Coffee giant Starbucks announced on Monday that it is planning to open the company's first cafe in Colombia, in the capital city of Bogotá in the first half of 2014, the Huffington Post reported.

According to news site Infobae, Alsea, a Mexican company and the largest restaurant operator in Latin America of leading global brands in the fast food and cafeterias segment, will develop and operate the shops. Nutresa Group, Colombia's largest food company, will process the coffee as part of a strategic alliance.

In a joint venture between Alsea and Nutresa Group to develop Starbucks in Colombia, where the popular Juan Valdéz chain has a very firm foothold, the Mexican company will own 70 percent, while Nutresa will own 30 percent, Infobae reported.

As the Huffington Post reported, Starbucks has "aggressive plans" to open stores across Colombia over the next five years. During a press conference, Starbucks CEO Howard Schultz said he expected to have up to 50 stories in Bogota and other major cities during that time frame.

"We think Starbucks may open in the first year about six stores, I would be disappointed if after five years we have less than 50 [stores]. But we will do so in a methodical and respectful way," said Schultz, according to Infobae.

Starbucks' major competition will be the Juan Valdez chain, owned by the National Federation of Coffee Growers, the guild of coffee producers in the South American country that has over 225 around the world (170 of which are in Colombia). The chain also has stores in Madrid, Perú, Chile, New York, Miami and Mexico City. The Federation comprises 560,000 families dedicated to growing coffee beans.

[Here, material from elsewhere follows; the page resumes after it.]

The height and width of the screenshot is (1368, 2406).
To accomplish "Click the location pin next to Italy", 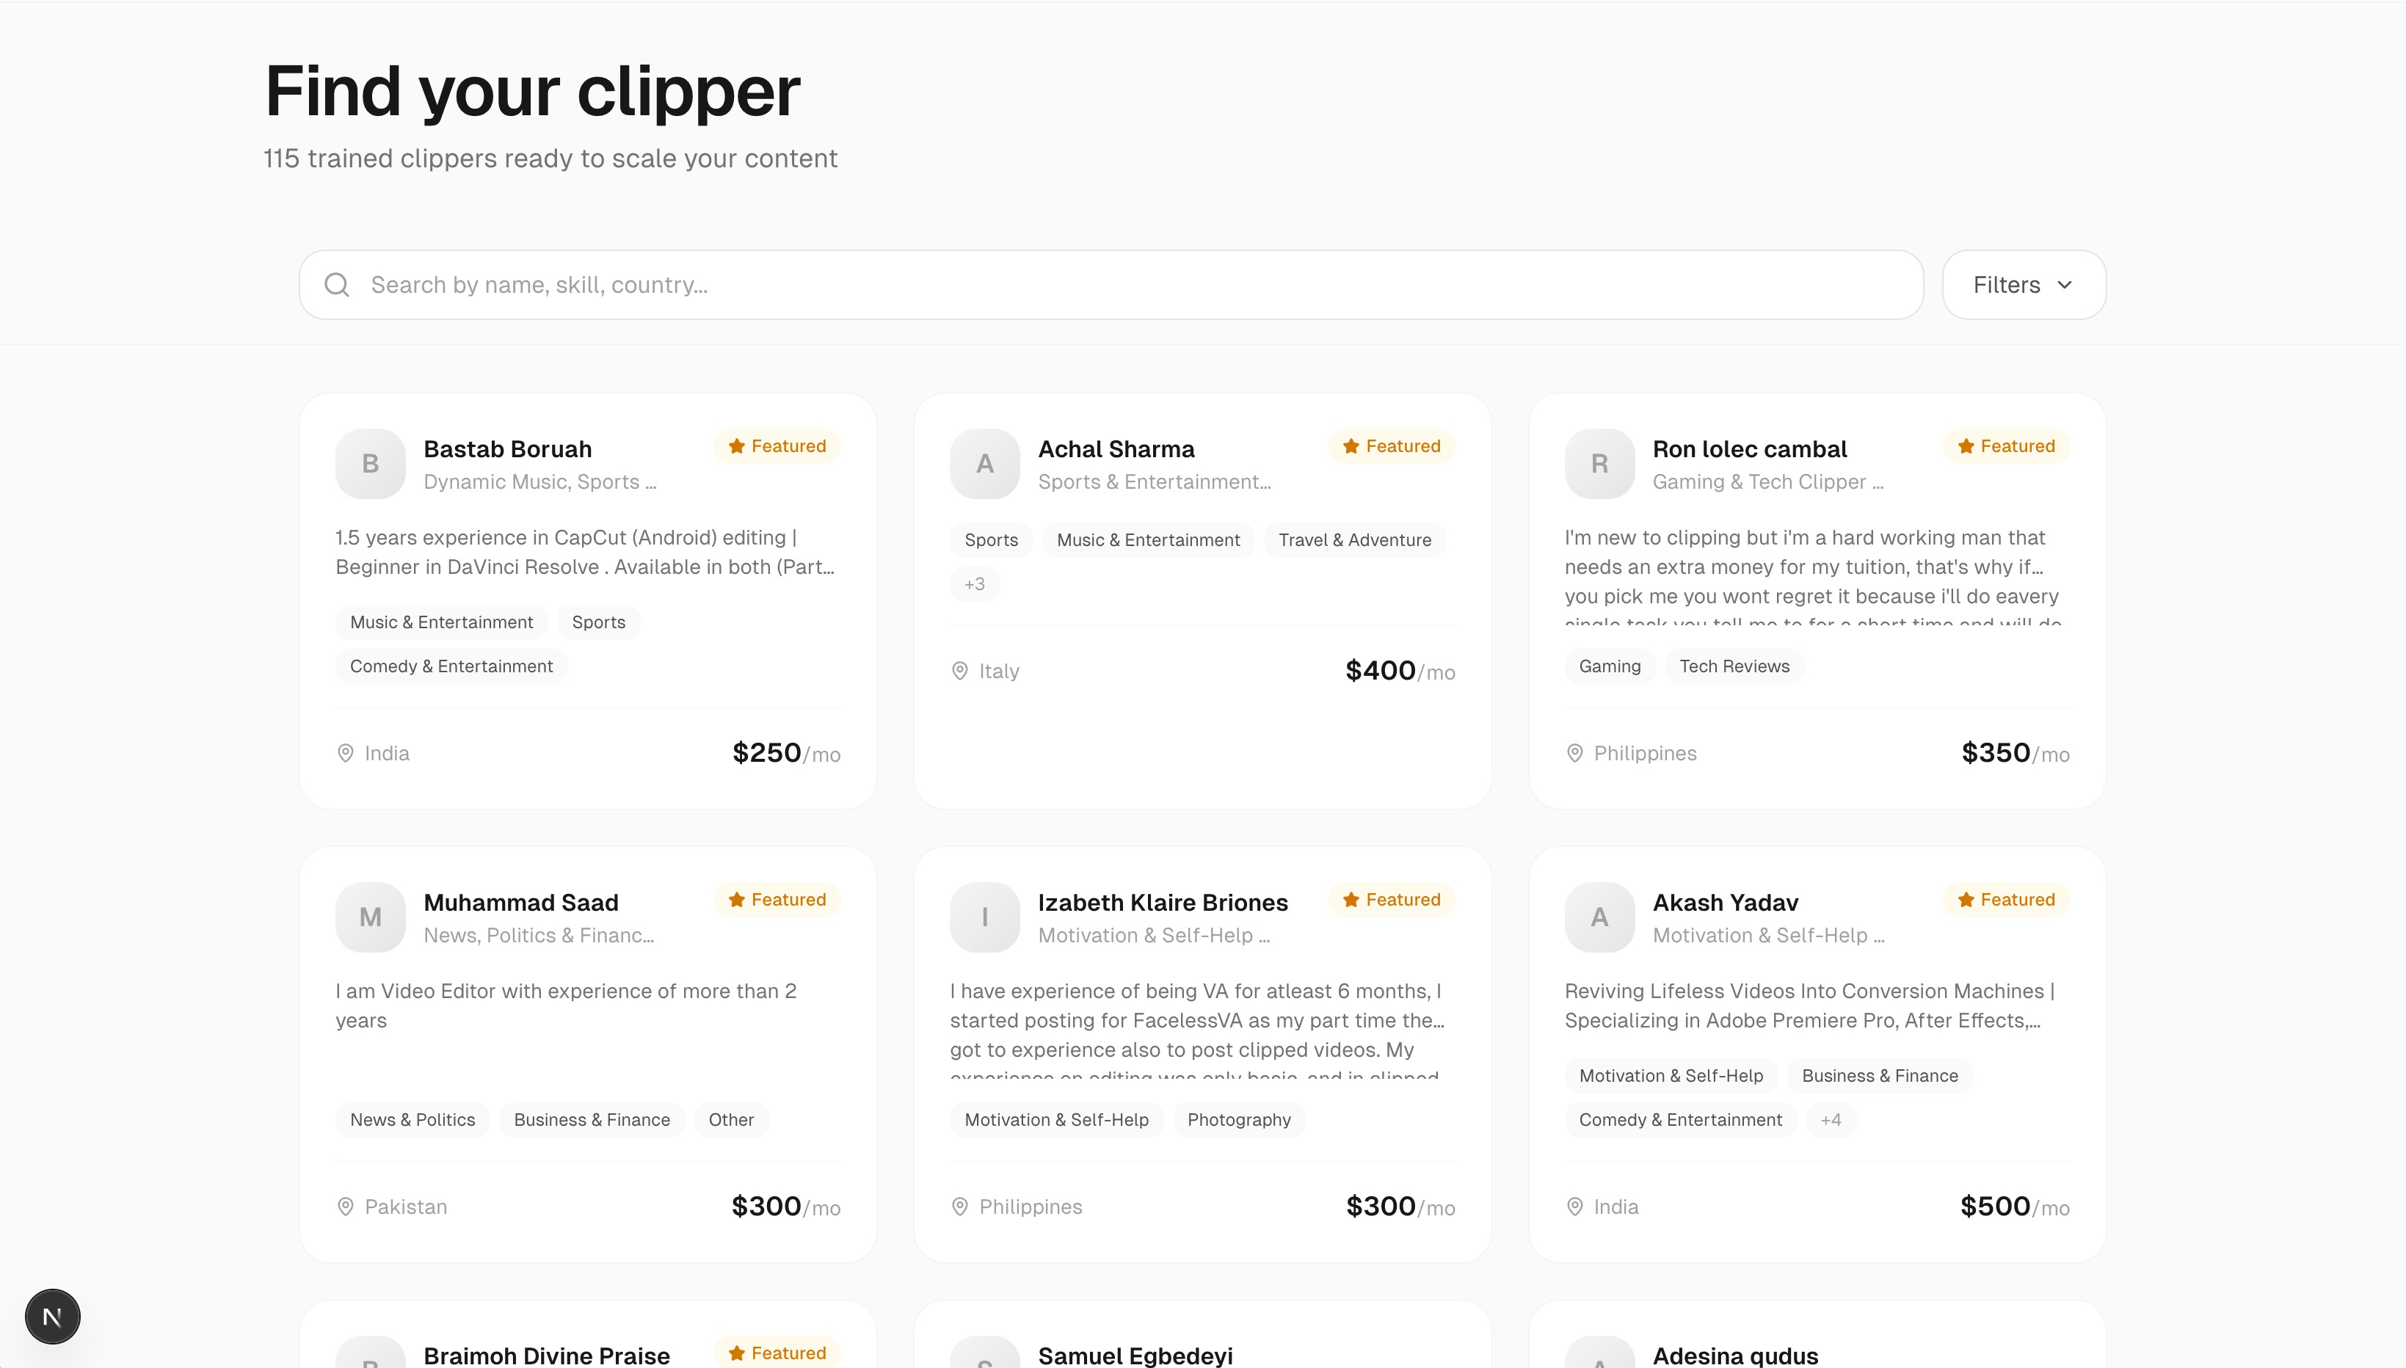I will click(x=959, y=670).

The Huffington Post reported that Schultz met with Colombian President Juan Manuel Santos and with members of the coffee federation, with whom the CEO discussed " increasing Starbucks' use of Colombian coffee worldwide by about 20 percent over the next three years."

"We will be very respectful of the long history of coffee farmers in Colombia. We will recognize the long history of Juan Valdez in this market and we are not here, in no way, to compete or to be disrespectful to them," said Schultz.

The Starbucks CEO said that the average investment for opening a store is between $400,000 and $500,000, and that each store creates 10 to 20 jobs, according to Infobae.

Despite Starbucks' ambitions to break into the Colombian market, the company may have a hard time stealing Colombian customers away from the Juan Valdez chain. "We will remain loyal to the Colombian coffee of Juan Valdez," said 41-year-old office worker Rafael Reyes, sipping black coffee at a Juan Valdez shop, the Huffington Post reported.